January’s earthquake killed many of the Haitians who would have led the recovery and rebuilding effort.
“A lot of health care facilities were damaged,” Holland said. “When the state-supported medical school was destroyed, two years of medical students were killed – all wiped out by the collapse of the facility. And there were very limited medical facilities available to begin with.”
In a little less than a month, another Columbia Memorial Hospital doctor will join the medical response effort. Dr. Katrina McPherson, a pediatrician, is traveling to Haiti through the University of Miami’s Project Medishare at the end of April.
Before moving to Astoria in July, McPherson lived in Miami and worked at Jackson Memorial Hospital and Miami Children’s Hospital, where she interacted with the large Haitian population and learned to speak Creole.
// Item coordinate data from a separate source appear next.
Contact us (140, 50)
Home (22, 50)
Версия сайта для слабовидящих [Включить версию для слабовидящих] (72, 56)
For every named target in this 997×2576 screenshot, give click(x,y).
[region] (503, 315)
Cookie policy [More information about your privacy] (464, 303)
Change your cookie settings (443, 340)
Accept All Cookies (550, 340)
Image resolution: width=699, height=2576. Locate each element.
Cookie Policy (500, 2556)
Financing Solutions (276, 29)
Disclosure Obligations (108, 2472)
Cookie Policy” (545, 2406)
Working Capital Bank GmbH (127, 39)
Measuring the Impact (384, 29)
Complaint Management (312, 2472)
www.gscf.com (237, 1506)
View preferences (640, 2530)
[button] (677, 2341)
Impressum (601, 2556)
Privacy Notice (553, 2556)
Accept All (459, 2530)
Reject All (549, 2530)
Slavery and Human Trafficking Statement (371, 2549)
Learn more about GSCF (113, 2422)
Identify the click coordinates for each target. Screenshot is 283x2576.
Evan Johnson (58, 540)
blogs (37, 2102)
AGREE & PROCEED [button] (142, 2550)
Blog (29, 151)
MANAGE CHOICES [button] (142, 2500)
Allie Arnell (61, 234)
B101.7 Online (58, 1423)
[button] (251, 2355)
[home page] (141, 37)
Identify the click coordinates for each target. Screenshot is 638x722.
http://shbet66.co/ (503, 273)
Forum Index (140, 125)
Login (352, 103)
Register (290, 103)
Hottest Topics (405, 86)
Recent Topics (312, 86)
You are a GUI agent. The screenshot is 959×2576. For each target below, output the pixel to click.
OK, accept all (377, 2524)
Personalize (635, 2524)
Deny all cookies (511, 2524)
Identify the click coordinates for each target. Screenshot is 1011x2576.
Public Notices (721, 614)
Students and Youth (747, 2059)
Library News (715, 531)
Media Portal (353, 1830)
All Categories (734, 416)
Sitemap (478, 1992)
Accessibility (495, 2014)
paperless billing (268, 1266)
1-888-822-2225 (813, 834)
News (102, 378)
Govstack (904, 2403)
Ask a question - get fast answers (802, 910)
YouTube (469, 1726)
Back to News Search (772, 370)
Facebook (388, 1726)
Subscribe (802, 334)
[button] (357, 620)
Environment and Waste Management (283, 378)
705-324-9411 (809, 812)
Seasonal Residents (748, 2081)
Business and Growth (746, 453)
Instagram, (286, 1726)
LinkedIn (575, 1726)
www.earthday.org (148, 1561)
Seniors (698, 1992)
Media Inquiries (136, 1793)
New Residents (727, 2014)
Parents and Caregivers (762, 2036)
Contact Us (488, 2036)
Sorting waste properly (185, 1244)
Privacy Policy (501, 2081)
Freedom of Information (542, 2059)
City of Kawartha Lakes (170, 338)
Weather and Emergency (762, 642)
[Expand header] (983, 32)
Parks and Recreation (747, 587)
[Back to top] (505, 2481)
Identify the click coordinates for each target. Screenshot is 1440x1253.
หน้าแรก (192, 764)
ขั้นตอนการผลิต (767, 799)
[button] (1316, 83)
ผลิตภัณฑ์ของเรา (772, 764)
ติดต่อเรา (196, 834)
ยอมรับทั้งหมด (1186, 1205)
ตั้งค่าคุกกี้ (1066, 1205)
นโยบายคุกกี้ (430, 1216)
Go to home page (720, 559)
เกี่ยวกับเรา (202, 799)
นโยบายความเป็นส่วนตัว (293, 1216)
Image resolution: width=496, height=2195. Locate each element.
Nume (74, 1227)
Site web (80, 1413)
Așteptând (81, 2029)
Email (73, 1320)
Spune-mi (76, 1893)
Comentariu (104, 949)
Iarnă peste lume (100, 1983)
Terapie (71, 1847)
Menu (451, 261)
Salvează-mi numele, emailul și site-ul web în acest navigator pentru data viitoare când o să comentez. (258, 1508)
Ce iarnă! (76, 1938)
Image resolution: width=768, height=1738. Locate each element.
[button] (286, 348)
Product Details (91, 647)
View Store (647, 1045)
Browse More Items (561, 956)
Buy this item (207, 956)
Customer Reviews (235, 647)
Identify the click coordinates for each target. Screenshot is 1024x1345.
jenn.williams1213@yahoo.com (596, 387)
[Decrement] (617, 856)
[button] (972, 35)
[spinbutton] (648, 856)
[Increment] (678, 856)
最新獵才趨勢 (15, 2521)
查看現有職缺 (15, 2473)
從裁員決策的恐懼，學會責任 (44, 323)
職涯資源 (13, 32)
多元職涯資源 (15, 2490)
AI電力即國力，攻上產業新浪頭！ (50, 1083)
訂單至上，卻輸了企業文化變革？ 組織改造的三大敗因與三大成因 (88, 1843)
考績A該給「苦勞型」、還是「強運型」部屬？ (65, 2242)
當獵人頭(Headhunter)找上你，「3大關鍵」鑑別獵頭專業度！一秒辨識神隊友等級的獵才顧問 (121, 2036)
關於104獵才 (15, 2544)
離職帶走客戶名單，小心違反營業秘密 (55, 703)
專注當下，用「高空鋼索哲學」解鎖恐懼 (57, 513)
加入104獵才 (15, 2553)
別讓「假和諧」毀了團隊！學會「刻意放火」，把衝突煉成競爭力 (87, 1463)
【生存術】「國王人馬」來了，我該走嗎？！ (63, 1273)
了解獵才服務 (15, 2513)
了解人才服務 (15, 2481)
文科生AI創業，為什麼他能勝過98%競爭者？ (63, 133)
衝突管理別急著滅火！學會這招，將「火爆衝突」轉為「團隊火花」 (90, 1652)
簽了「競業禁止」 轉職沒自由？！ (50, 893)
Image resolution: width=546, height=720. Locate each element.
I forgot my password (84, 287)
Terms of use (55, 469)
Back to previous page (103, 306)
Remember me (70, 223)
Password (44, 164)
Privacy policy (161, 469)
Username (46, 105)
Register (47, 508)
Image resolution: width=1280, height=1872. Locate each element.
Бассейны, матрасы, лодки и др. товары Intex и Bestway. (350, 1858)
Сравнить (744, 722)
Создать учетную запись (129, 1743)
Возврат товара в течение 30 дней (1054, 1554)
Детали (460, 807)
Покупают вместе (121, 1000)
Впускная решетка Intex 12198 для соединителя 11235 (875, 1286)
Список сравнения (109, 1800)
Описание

“I feel like it’s important for me to go because I have a lot to offer them,” she said. “There will be a big need for pediatricians. About 40 percent of the population of Haiti is children.”
McPherson doesn’t know yet where she will be stationed, but she anticipates to see a lot of illness among the country’s children.
“I expect to see a lot of infections, dehydration, malnourishment,” she said. “If it’s early enough, hopefully we can help them. In poor countries, a lot of the time, people wait before they come and look for medical care.”